* Begin *
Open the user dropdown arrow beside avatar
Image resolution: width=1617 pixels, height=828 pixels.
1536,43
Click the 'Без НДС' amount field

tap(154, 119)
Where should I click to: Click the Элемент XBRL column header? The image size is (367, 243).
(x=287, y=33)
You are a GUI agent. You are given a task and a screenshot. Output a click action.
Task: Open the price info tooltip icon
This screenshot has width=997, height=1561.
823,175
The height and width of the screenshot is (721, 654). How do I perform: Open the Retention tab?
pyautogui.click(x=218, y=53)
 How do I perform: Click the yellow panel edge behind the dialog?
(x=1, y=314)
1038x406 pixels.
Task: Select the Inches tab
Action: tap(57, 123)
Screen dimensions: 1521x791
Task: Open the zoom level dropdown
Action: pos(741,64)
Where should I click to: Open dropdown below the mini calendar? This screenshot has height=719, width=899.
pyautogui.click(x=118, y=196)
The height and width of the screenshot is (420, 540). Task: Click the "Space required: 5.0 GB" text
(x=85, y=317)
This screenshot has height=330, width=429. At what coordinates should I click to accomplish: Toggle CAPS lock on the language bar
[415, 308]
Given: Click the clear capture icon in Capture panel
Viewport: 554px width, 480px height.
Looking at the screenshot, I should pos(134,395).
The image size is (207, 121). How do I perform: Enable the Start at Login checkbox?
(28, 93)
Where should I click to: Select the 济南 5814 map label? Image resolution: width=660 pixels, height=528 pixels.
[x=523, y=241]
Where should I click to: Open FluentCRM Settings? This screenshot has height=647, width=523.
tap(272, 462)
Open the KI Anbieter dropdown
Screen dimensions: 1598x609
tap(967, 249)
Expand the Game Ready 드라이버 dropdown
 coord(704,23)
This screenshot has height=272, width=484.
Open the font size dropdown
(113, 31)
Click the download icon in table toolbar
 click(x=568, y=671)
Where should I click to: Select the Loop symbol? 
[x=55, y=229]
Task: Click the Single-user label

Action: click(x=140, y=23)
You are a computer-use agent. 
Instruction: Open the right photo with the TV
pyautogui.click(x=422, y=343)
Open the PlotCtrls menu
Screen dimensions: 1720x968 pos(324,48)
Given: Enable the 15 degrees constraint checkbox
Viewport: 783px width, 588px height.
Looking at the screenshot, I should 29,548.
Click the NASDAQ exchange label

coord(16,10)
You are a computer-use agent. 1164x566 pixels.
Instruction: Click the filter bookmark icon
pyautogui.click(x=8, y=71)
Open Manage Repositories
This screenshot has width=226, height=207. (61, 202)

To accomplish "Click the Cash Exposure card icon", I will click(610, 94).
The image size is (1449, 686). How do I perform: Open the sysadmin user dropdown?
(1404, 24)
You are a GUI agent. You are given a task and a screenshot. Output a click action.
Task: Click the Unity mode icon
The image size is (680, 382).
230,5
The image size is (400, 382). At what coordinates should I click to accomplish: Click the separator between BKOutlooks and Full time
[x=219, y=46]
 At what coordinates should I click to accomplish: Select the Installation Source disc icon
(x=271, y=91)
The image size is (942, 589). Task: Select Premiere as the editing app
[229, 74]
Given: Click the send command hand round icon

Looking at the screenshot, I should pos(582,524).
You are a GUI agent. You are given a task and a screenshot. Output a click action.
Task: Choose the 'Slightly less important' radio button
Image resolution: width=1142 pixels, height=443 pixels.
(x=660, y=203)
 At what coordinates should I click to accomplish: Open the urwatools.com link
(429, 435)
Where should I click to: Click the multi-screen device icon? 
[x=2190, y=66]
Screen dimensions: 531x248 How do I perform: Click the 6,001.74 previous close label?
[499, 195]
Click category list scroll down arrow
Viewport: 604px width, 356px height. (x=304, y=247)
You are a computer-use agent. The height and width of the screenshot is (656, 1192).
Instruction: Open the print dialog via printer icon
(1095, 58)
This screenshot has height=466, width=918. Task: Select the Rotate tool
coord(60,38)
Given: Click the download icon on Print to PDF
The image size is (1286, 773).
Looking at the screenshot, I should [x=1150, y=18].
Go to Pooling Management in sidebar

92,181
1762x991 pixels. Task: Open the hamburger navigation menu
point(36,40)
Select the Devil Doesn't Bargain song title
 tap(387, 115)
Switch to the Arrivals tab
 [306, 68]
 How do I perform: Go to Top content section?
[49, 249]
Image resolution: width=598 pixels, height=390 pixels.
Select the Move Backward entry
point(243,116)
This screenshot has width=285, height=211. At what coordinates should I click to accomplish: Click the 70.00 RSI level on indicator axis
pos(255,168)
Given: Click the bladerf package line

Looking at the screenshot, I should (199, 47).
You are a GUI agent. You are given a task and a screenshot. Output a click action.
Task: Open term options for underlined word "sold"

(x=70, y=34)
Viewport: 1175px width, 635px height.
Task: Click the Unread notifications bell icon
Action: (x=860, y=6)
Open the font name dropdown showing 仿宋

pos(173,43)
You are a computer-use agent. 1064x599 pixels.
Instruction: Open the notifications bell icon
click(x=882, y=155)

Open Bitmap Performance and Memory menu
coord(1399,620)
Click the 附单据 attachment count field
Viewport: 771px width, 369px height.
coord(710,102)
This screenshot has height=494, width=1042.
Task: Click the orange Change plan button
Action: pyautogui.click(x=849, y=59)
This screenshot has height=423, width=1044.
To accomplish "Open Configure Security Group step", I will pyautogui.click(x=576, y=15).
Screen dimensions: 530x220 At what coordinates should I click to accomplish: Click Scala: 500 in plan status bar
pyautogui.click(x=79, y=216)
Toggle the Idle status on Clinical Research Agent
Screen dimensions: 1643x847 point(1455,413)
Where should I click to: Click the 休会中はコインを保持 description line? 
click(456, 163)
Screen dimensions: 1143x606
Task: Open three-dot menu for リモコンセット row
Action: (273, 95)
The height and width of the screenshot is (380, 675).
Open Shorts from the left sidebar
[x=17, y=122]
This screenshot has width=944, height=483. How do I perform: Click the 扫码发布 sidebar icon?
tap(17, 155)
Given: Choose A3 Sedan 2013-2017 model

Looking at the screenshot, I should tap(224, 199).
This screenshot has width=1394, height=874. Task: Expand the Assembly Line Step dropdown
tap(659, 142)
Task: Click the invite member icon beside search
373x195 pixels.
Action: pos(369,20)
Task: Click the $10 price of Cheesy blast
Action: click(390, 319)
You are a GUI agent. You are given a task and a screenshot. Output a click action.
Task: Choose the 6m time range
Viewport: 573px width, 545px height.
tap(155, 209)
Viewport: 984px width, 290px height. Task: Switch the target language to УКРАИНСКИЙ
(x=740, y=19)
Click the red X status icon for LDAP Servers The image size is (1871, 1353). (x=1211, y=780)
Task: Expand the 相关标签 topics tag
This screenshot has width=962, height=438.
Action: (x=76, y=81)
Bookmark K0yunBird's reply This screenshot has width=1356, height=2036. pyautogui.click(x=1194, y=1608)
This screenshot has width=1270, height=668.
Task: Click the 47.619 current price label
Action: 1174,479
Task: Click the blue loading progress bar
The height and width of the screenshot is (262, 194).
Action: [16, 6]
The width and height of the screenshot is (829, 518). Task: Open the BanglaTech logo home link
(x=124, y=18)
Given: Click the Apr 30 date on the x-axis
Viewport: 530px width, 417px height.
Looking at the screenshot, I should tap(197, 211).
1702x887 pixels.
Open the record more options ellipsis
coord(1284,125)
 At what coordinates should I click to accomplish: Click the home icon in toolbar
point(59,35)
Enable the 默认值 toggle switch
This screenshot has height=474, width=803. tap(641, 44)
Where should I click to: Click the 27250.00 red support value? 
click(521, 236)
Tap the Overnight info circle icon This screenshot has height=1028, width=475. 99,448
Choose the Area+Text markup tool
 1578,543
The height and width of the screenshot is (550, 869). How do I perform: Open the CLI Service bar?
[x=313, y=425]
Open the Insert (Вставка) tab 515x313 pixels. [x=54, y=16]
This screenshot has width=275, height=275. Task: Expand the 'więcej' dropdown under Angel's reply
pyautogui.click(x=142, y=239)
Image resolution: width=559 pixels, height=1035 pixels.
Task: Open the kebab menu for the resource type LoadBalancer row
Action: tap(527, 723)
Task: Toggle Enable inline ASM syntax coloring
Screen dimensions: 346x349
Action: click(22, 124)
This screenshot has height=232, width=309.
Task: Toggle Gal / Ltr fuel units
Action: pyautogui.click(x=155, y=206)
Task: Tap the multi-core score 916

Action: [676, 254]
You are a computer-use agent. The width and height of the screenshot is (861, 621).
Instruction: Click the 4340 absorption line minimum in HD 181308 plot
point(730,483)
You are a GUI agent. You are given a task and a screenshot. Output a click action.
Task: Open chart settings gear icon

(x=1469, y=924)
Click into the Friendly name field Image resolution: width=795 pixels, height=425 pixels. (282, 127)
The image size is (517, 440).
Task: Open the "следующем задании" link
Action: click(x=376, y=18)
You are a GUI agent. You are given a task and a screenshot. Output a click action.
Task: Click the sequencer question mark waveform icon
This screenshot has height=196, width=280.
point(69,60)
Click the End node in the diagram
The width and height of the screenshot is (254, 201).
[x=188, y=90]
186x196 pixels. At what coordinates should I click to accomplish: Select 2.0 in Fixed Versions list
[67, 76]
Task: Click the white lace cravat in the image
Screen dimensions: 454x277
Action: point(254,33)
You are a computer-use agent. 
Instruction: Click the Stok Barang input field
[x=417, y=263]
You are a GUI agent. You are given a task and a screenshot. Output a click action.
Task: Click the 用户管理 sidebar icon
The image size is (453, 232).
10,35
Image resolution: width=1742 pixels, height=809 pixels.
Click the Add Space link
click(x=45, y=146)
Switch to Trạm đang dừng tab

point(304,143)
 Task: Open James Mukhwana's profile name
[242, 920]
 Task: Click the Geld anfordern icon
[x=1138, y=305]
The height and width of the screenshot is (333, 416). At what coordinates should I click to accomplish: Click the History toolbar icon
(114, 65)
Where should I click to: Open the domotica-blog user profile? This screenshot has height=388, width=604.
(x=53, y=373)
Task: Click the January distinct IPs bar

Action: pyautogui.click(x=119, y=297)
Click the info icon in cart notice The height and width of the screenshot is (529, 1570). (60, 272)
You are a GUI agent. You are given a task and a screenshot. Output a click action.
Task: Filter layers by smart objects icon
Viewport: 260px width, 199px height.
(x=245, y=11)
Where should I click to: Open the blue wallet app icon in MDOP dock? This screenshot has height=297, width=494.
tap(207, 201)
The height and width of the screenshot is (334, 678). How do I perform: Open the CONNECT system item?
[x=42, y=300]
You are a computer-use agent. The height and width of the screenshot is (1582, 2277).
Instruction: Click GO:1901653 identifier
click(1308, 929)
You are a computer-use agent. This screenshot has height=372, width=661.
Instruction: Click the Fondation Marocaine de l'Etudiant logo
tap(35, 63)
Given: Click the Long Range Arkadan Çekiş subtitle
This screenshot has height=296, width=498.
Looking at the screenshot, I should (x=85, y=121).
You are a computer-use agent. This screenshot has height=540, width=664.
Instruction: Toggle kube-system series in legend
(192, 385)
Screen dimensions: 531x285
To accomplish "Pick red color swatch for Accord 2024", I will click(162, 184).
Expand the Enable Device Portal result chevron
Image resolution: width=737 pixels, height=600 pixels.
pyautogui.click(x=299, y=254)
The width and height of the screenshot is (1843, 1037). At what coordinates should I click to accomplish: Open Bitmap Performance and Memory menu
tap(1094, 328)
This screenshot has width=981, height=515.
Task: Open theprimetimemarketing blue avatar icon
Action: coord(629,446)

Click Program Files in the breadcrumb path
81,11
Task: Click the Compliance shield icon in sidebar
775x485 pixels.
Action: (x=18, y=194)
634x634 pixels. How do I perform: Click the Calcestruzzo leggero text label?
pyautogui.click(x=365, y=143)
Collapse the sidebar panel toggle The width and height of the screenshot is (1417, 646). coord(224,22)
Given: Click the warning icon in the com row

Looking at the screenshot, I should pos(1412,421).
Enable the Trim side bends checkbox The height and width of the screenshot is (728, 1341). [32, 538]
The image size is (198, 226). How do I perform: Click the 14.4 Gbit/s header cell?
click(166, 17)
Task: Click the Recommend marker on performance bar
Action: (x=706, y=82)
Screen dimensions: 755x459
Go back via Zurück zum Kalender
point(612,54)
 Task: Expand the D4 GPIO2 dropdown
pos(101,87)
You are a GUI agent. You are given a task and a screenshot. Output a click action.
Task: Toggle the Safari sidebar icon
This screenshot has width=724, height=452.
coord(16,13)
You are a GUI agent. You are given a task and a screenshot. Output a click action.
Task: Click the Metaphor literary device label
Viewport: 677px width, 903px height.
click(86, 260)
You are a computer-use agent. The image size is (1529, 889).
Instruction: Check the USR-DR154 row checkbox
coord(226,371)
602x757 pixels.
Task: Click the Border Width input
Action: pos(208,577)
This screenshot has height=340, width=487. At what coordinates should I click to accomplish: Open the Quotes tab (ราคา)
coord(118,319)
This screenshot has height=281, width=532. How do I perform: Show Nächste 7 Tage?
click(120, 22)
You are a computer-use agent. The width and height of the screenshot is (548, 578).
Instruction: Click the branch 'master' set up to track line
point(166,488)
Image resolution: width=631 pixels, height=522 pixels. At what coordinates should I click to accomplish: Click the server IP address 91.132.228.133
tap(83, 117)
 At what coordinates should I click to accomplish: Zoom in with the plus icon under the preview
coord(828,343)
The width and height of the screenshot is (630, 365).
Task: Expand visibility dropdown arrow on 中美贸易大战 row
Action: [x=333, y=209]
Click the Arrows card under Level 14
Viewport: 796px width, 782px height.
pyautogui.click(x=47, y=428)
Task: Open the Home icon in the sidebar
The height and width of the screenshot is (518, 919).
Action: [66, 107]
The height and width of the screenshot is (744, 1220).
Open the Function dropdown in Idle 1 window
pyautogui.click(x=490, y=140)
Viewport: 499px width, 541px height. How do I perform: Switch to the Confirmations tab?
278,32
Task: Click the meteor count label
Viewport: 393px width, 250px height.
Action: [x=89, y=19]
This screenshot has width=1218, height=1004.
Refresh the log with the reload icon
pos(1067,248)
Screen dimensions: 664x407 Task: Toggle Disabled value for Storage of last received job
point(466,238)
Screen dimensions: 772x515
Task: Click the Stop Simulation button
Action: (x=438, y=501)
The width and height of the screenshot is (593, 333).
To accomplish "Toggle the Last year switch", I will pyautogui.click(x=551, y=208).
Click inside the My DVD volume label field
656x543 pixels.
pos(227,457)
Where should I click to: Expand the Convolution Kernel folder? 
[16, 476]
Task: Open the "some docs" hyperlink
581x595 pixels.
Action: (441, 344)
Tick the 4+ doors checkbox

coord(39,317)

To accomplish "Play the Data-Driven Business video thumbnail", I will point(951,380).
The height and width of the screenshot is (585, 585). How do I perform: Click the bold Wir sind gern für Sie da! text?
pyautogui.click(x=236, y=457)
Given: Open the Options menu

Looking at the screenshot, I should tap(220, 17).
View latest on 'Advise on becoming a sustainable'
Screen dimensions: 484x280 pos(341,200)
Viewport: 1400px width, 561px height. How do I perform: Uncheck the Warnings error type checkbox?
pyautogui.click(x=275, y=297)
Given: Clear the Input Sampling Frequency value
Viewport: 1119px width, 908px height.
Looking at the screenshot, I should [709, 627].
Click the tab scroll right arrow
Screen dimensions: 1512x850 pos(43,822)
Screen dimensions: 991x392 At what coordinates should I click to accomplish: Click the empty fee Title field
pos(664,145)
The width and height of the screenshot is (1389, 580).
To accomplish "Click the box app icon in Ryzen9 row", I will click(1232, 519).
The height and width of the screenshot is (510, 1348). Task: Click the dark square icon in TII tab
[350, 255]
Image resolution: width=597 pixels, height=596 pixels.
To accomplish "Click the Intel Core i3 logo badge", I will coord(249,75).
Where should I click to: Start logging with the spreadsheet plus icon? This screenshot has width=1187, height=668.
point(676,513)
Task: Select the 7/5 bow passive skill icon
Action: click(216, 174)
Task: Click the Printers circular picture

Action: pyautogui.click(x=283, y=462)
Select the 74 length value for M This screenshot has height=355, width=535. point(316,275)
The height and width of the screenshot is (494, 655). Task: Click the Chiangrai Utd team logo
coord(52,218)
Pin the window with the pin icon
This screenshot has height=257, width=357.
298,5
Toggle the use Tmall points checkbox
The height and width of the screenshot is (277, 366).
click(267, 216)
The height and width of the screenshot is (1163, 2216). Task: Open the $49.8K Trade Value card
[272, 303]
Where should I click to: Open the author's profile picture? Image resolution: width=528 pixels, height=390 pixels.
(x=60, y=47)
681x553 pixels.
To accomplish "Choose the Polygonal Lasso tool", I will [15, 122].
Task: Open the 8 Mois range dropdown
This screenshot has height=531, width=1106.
* End *
**Request**
Can you rewrite the data starting at the line that contains "The height and width of the screenshot is (1163, 2216)." and ending at the end of the data, swapping "Polygonal Lasso" for "Magnetic Lasso" and leaving everything else unchanged?

**Task solution**
The height and width of the screenshot is (1163, 2216). Task: Open the $49.8K Trade Value card
[272, 303]
Where should I click to: Open the author's profile picture? Image resolution: width=528 pixels, height=390 pixels.
(x=60, y=47)
681x553 pixels.
To accomplish "Choose the Magnetic Lasso tool", I will [15, 122].
Task: Open the 8 Mois range dropdown
This screenshot has height=531, width=1106.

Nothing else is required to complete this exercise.